El día del entierro fue el único que hizo bueno aquel mes, hasta el anochecer. El viento cambió de dirección y empezó a llover y luego a nevar. Al otro día resultaba increíble que hubiéramos disfrutado ya tres semanas de buena temperatura. Las flores quedaron ocultas bajo la nieve, las alondras enmudecieron y las hojas tempranas de los árboles se ennegrecieron, como si hubieran sido heridas de muerte. ¡Aquella mañana transcurrió más lúgubre y triste! El señor no salió de su habitación. Yo me instalé en la solitaria sala, con la niña en brazos, y mientras le mecía miraba caer la nieve a través de la ventana. De pronto, la puerta se abrió y entró una mujer jadeando y riéndose. Me enfurecí y me asombré. Imaginando al principio que era una de las criadas grité:
—¡Silencio! ¿Qué diría el señor Linton si te oyese reír ahora?

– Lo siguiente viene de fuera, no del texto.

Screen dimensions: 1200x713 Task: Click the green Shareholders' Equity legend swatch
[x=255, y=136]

—Perdona —contestó una voz que me era conocida—; pero sé que Eduardo está acostado y no he podido contenerme.
Mientras hablaba, se acercó a la lumbre, apretándose los costados con las manos.
—He volado más que corrido desde las Cumbres aquí — continuó—, y me he caído no sé cuántas veces. Ya te lo explicaré todo. Únicamente quiero que ordenes que enganchen el coche para irme a Gimmerton y que me busquen algunos vestidos en el armario.

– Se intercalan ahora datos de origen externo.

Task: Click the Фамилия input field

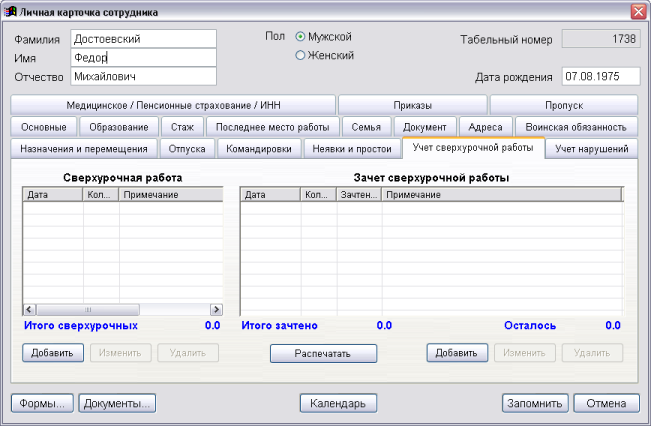Action: click(144, 39)
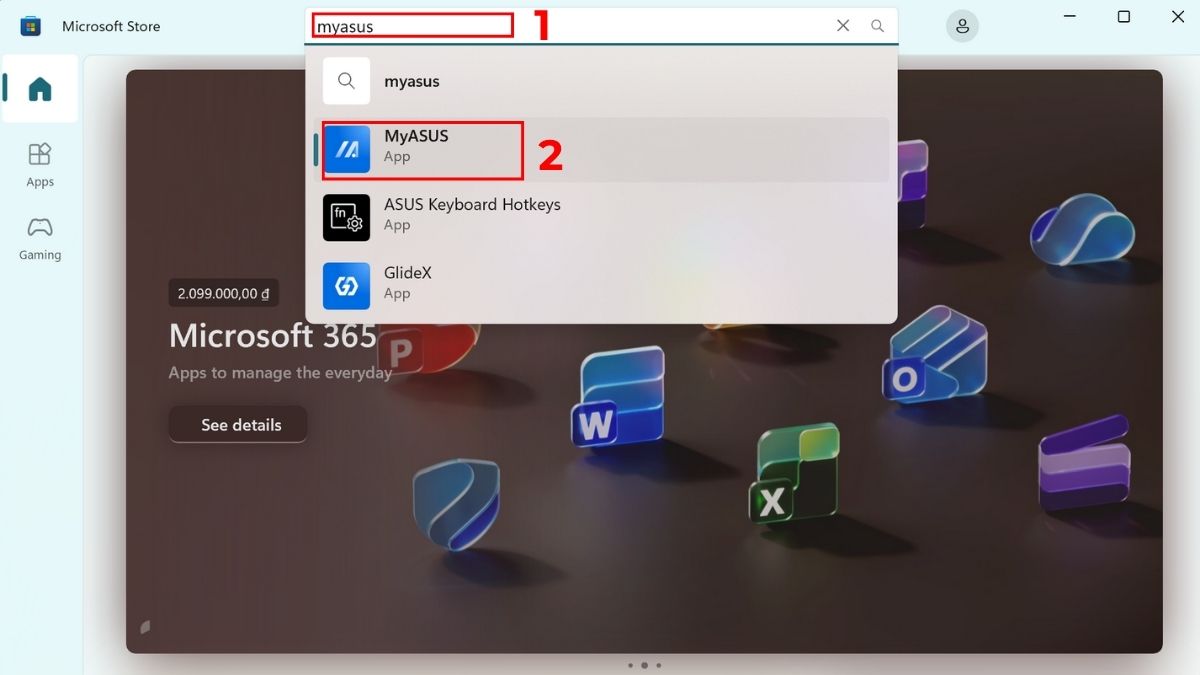
Task: Click the See details button
Action: coord(238,424)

La recién llegada era la esposa de Heathcliff. El cabello le caía sobre los hombros y estaba empapada en agua y la cubrían aún algunos copos de nieve. Llevaba el vestido que solía usar de soltera: un vestido escotado, con manga corta, y no tenía cubierta la cabeza ni abrigado el cuello. En los pies calzaba unas leves chinelas. Para colmo, tenía una herida en el cuello junto a la oreja, aunque no sangraba, porque el frío coagulaba la sangre, y su rostro estaba blanco como el papel y lleno de arañazos y de contusiones.

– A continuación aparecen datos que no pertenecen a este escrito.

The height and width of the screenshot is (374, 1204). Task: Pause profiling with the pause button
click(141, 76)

—¡Oh, señorita! —exclamé. —No ordenaré nada ni la escucharé hasta que no se haya cambiado esa ropa mojada. Además, esta noche no irá usted a Gimmerton. De modo que no hace falta enganchar el coche.
—Me iré aunque sea a pie —repuso. —Respecto a mudarme, está bien.
Mira cómo sangro ahora por el cuello. Con el calor, me duele.
Hasta que no mandé disponer el carruaje y encargué a una criada que preparase ropas se negó a que la atendiese y le curase la herida. Cuando todo estuvo hecho, se sentó al fuego ante una taza de té y dijo:
—Siéntate, Elena. Quítame de delante la niña de Catalina. No quiero verla. No creas que no me ha afectado la muerte de mi cuñada. He llorado por ella como el que más. Nos separamos enfadadas y no me lo perdono. Esto bastaría para que no pudiese querer a ese ser dichoso. Mira lo que hago con lo único que llevo de él.
Arrancó de sus dedos una alianza de oro y la tiró.
—Quiero pisotearla y quemarla luego —dijo con rabia pueril. Y arrojó el anillo a la lumbre.
—¡Así! Ya me comprará otro si logra encontrarme. Es capaz de venir con tal de perturbar a Eduardo. No me atrevo a quedarme por temor a que acuda esa idea a su malvada cabeza. Además, Eduardo no se ha portado bien, ¿no es cierto? Sólo por absoluta necesidad me he refugiado aquí. Si me hubieran dicho que estaba levantado, me habría quedado en la cocina para calentarme y pedirte que me llevases lo más necesario, a fin de huir de mi..., ¡de ese maldito demonio hecho hombre! ¡Estaba furioso! ¡Si llega a cogerme! ...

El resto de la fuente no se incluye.